From: Hongtao Liu <crazylht@gmail.com>
To: Richard Biener <richard.guenther@gmail.com>
Cc: liuhongt <hongtao.liu@intel.com>,
GCC Patches <gcc-patches@gcc.gnu.org>,
Uros Bizjak <ubizjak@gmail.com>,
"H. J. Lu" <hjl.tools@gmail.com>
Subject: Re: [PATCH] [GIMPLE] Simplify (_Float16) ceil ((double) x) to .CEIL (x) when available.
Date: Tue, 28 Sep 2021 10:07:54 +0800 [thread overview]
Message-ID: <CAMZc-byPAQN1AtwHNufERwgC0RVXAR03uGs6XuVQJjNOGT5i5A@mail.gmail.com> (raw)

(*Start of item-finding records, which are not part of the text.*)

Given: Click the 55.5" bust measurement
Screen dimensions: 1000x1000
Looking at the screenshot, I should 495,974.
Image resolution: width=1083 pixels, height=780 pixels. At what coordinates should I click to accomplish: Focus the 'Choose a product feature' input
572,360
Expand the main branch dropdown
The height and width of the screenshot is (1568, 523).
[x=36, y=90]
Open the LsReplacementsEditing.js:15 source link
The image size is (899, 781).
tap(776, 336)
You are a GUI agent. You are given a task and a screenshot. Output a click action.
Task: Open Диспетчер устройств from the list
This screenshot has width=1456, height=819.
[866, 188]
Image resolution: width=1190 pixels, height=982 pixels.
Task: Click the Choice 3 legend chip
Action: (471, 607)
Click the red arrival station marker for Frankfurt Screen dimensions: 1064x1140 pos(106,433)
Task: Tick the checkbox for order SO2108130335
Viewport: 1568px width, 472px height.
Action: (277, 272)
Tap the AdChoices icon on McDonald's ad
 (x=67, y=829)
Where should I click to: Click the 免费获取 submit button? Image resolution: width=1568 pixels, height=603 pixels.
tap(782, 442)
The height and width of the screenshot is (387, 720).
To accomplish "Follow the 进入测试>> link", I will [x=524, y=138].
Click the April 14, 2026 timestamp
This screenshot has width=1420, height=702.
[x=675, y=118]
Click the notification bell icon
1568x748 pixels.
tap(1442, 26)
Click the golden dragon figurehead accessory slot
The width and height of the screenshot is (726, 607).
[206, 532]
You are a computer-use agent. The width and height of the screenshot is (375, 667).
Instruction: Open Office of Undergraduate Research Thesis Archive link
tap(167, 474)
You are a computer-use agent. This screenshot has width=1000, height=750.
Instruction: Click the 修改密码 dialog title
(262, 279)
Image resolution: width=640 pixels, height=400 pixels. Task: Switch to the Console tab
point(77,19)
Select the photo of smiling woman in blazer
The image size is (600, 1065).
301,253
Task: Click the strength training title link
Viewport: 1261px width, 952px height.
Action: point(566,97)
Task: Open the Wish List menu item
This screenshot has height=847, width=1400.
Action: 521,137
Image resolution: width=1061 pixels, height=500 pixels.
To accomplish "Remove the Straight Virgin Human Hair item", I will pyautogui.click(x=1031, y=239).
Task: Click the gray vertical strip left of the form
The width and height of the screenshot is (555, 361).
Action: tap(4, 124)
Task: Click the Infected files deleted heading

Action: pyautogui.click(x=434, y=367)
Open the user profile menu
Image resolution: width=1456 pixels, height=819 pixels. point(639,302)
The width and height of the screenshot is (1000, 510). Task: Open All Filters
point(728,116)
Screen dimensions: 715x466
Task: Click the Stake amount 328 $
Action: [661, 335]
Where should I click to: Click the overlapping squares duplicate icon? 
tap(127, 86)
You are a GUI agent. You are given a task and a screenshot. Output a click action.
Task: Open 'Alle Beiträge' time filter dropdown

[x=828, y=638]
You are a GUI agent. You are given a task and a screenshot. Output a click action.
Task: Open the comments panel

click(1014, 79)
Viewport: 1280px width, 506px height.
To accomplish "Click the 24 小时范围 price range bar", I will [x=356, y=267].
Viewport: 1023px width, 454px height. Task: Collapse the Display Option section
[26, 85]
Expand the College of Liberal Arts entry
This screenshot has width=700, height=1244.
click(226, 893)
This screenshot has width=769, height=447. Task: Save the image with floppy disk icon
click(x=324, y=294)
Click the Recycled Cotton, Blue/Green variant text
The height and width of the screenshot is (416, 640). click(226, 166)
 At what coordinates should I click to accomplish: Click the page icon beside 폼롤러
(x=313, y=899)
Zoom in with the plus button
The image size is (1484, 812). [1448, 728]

In-Reply-To: <CAFiYyc1hqHom267SivKWgfoeGAwhrLRyD+zi6oEdw1okZX20Pg@mail.gmail.com>
On Mon, Sep 27, 2021 at 8:53 PM Richard Biener
<richard.guenther@gmail.com> wrote:
>
> On Fri, Sep 24, 2021 at 1:26 PM liuhongt <hongtao.liu@intel.com> wrote:
> >
> > Hi:
> > Related discussion in [1] and PR.
> >
> > Bootstrapped and regtest on x86_64-linux-gnu{-m32,}.
> > Ok for trunk?
> >
> > [1] https://gcc.gnu.org/pipermail/gcc-patches/2021-July/574330.html
> >
> > gcc/ChangeLog:
> >
> > PR target/102464
> > * config/i386/i386.c (ix86_optab_supported_p):
> > Return true for HFmode.
> > * match.pd: Simplify (_Float16) ceil ((double) x) to
> > __builtin_ceilf16 (a) when a is _Float16 type and
> > direct_internal_fn_supported_p.
> >
> > gcc/testsuite/ChangeLog:
> >
> > * gcc.target/i386/pr102464.c: New test.
> > ---
> > gcc/config/i386/i386.c | 20 +++++++-----
> > gcc/match.pd | 28 +++++++++++++++++
> > gcc/testsuite/gcc.target/i386/pr102464.c | 39 ++++++++++++++++++++++++
> > 3 files changed, 79 insertions(+), 8 deletions(-)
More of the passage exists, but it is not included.